» **Work order**:
Below are records; output all of them exactly.

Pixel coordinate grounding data
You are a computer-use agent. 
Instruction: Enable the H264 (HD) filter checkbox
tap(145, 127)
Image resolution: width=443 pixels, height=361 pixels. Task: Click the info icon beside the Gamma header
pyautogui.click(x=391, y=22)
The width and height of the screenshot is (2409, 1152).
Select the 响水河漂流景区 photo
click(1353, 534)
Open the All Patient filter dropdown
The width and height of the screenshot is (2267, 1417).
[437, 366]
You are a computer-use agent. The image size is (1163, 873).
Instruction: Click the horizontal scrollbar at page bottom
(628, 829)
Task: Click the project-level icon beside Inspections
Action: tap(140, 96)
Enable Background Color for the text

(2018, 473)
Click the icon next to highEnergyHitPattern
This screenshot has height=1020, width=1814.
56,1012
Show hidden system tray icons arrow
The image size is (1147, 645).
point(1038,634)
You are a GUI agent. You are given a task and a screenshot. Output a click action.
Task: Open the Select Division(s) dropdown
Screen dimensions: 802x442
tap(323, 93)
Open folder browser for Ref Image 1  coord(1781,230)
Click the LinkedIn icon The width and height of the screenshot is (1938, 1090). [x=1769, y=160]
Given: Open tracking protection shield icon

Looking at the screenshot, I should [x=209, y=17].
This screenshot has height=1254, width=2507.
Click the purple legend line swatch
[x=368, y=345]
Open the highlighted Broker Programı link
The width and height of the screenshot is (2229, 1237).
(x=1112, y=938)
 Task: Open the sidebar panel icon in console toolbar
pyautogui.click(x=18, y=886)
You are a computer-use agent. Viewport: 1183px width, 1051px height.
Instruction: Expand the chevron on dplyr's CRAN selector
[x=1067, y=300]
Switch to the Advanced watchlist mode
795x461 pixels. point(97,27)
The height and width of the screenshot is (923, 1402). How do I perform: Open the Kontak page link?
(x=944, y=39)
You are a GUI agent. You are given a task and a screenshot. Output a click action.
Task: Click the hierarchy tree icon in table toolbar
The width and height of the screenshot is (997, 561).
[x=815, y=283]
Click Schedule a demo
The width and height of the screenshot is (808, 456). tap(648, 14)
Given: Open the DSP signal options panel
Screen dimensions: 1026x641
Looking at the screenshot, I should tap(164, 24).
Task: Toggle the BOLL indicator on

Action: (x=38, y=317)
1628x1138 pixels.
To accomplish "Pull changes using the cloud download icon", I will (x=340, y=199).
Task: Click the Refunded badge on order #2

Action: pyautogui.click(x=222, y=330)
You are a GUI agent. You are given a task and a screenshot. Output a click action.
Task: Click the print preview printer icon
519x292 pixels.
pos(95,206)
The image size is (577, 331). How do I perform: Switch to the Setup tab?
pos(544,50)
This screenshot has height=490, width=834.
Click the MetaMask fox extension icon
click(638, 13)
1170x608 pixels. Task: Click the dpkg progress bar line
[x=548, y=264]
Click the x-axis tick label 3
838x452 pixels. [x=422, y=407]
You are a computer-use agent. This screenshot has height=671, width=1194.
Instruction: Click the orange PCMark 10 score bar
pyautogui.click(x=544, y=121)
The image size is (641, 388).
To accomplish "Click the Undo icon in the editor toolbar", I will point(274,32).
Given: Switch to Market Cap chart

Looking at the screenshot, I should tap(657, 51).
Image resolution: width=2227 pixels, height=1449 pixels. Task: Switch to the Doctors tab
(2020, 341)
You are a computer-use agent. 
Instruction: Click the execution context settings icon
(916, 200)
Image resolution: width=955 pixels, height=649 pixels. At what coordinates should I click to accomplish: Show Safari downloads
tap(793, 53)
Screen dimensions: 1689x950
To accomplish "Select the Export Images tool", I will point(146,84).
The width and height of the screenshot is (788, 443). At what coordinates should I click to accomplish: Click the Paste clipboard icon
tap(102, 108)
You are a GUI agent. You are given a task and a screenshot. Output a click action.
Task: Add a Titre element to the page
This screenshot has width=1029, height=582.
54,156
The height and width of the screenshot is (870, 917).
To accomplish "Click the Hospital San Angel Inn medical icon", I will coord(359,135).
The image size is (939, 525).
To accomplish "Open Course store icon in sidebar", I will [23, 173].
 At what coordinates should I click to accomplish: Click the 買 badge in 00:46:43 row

» **Output for this exercise**:
You are a computer-use agent. 
Instruction: Enable the H264 (HD) filter checkbox
tap(145, 127)
Image resolution: width=443 pixels, height=361 pixels. Task: Click the info icon beside the Gamma header
pyautogui.click(x=391, y=22)
The width and height of the screenshot is (2409, 1152).
Select the 响水河漂流景区 photo
click(1353, 534)
Open the All Patient filter dropdown
The width and height of the screenshot is (2267, 1417).
[437, 366]
You are a computer-use agent. The image size is (1163, 873).
Instruction: Click the horizontal scrollbar at page bottom
(628, 829)
Task: Click the project-level icon beside Inspections
Action: tap(140, 96)
Enable Background Color for the text

(2018, 473)
Click the icon next to highEnergyHitPattern
This screenshot has height=1020, width=1814.
56,1012
Show hidden system tray icons arrow
The image size is (1147, 645).
point(1038,634)
You are a GUI agent. You are given a task and a screenshot. Output a click action.
Task: Open the Select Division(s) dropdown
Screen dimensions: 802x442
tap(323, 93)
Open folder browser for Ref Image 1  coord(1781,230)
Click the LinkedIn icon The width and height of the screenshot is (1938, 1090). [x=1769, y=160]
Given: Open tracking protection shield icon

Looking at the screenshot, I should [x=209, y=17].
This screenshot has height=1254, width=2507.
Click the purple legend line swatch
[x=368, y=345]
Open the highlighted Broker Programı link
The width and height of the screenshot is (2229, 1237).
(x=1112, y=938)
 Task: Open the sidebar panel icon in console toolbar
pyautogui.click(x=18, y=886)
You are a computer-use agent. Viewport: 1183px width, 1051px height.
Instruction: Expand the chevron on dplyr's CRAN selector
[x=1067, y=300]
Switch to the Advanced watchlist mode
795x461 pixels. point(97,27)
The height and width of the screenshot is (923, 1402). How do I perform: Open the Kontak page link?
(x=944, y=39)
You are a GUI agent. You are given a task and a screenshot. Output a click action.
Task: Click the hierarchy tree icon in table toolbar
The width and height of the screenshot is (997, 561).
[x=815, y=283]
Click Schedule a demo
The width and height of the screenshot is (808, 456). tap(648, 14)
Given: Open the DSP signal options panel
Screen dimensions: 1026x641
Looking at the screenshot, I should tap(164, 24).
Task: Toggle the BOLL indicator on

Action: (x=38, y=317)
1628x1138 pixels.
To accomplish "Pull changes using the cloud download icon", I will (x=340, y=199).
Task: Click the Refunded badge on order #2

Action: pyautogui.click(x=222, y=330)
You are a GUI agent. You are given a task and a screenshot. Output a click action.
Task: Click the print preview printer icon
519x292 pixels.
pos(95,206)
The image size is (577, 331). How do I perform: Switch to the Setup tab?
pos(544,50)
This screenshot has height=490, width=834.
Click the MetaMask fox extension icon
click(638, 13)
1170x608 pixels. Task: Click the dpkg progress bar line
[x=548, y=264]
Click the x-axis tick label 3
838x452 pixels. [x=422, y=407]
You are a computer-use agent. This screenshot has height=671, width=1194.
Instruction: Click the orange PCMark 10 score bar
pyautogui.click(x=544, y=121)
The image size is (641, 388).
To accomplish "Click the Undo icon in the editor toolbar", I will point(274,32).
Given: Switch to Market Cap chart

Looking at the screenshot, I should tap(657, 51).
Image resolution: width=2227 pixels, height=1449 pixels. Task: Switch to the Doctors tab
(2020, 341)
You are a computer-use agent. 
Instruction: Click the execution context settings icon
(916, 200)
Image resolution: width=955 pixels, height=649 pixels. At what coordinates should I click to accomplish: Show Safari downloads
tap(793, 53)
Screen dimensions: 1689x950
To accomplish "Select the Export Images tool", I will point(146,84).
The width and height of the screenshot is (788, 443). At what coordinates should I click to accomplish: Click the Paste clipboard icon
tap(102, 108)
You are a GUI agent. You are given a task and a screenshot. Output a click action.
Task: Add a Titre element to the page
This screenshot has width=1029, height=582.
54,156
The height and width of the screenshot is (870, 917).
To accomplish "Click the Hospital San Angel Inn medical icon", I will coord(359,135).
The image size is (939, 525).
To accomplish "Open Course store icon in sidebar", I will [23, 173].
 At what coordinates should I click to accomplish: Click the 買 badge in 00:46:43 row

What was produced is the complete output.